Entra ID Conditional Access: Sign-in Frequency gotcha

The general idea of Sign-in Frequency condition in the Entra ID Conditional Access seems very appealing: When you have a scenario where a user wants to activate their PIM role, you want them to authenticate again to ensure this is not a replay attack or similar.

So, you set the CA policy to apply Every Time to verify that the proper access controls are in place but what? It does not actually request a new authentication - it just bypasses it and lets you in.

This is because the API that actually performs the PIM-action only verifies the following:

    "status": {
        "status": "InProgress",
        "subStatus": "Granted",
        "statusDetails": [
            {
                "key": "EligibilityRule",
                "value": "Grant"
            },
            {
                "key": "ExpirationRule",
                "value": "Grant"
            },
            {
                "key": "MfaRule",
                "value": "Grant"
            },
            {
                "key": "JustificationRule",
                "value": "Grant"
            },
            {
                "key": "ActivationDayRule",
                "value": "Grant"
            },
            {
                "key": "ApprovalRule",
                "value": "Grant"
            },
            {
                "key": "TicketingRule",
                "value": "Grant"
            },
            {
                "key": "AcrsRule",
                "value": "Grant"
            }
        ]
    },

It checks the access token - which is perfectly natural and in accordance with the OAuth2-protocol. It is stateless so we trust what is defined within the token.
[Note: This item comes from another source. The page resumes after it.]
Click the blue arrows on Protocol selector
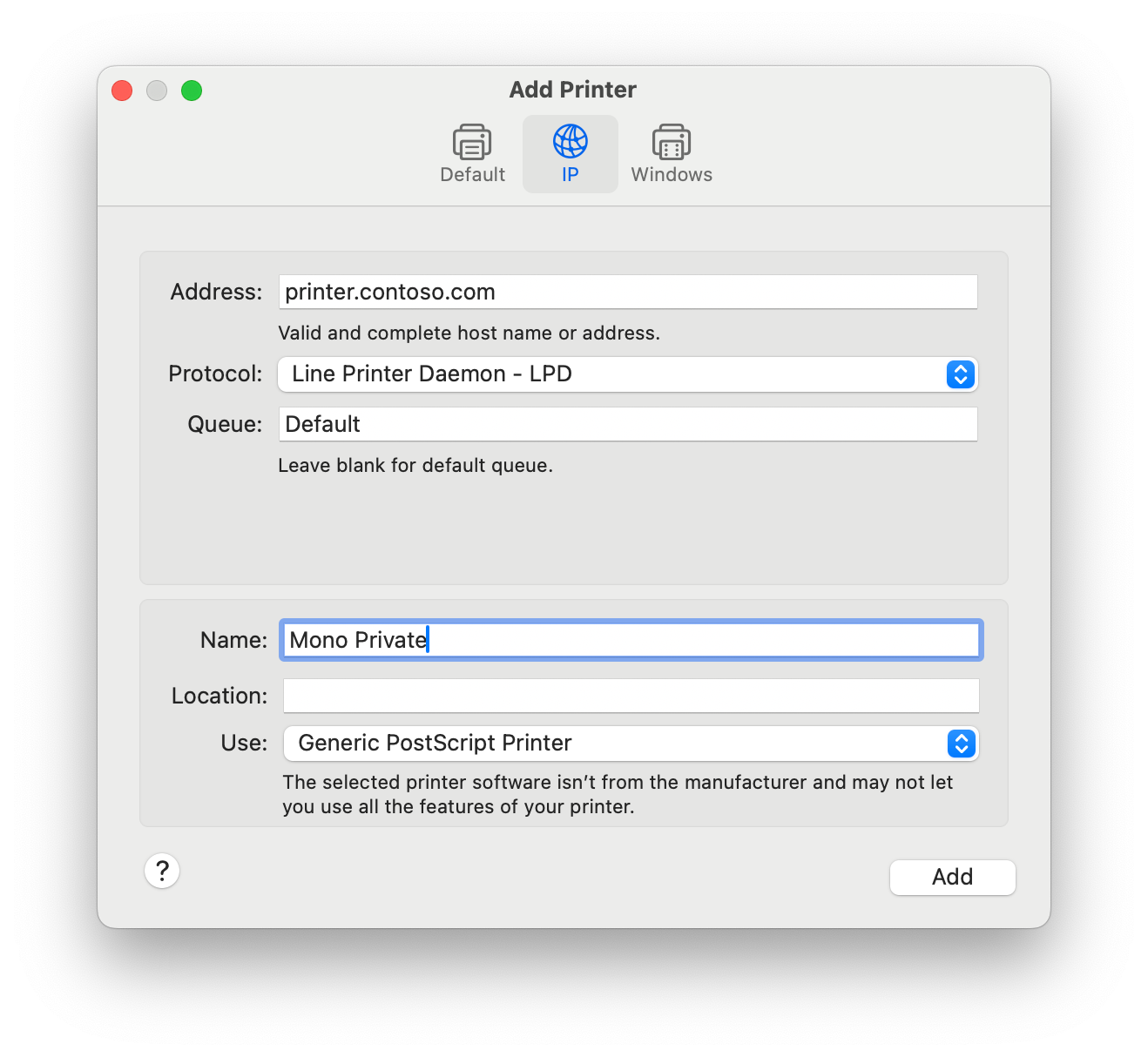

If you already have a token that has the Acrs claim with the correct value in place, you will fulfill the AcrsRule check and can call the API directly to request the PIM operation.

The Acrs claim is actually tied to a Conditional Access Policy - it says that "at time of the request, perform the conditions defined in the policy - if fulfilled add the ACR value".

One thing that I keep running into is that there seems to be a way of thinking that the access controls in Entra are always enforced - but the reality is that once an access token is issued all the checks are done and Entra does not get involved anymore.

So, they should probably have checked the issued-time against the CA-policy before accepting the token.

This means, as long as you are in possession of a access token with the correct claims in place - the PIM API will not request you to re-authenticate even if the Conditional Access Policy says Sign-in Frequency: Every Time

In other words: If this token has been intercepted, the threat actor can perform PIM actions on behalf of the user - without barriers.

This is, in my opinion, because the API just accepts the token as previously described as truth which it should - but it does not validate versus Conditional Access Policies which is a umbrella designed by Microsoft.

I love the idea of this policy condition, but it needs to be enforced by the recipient application.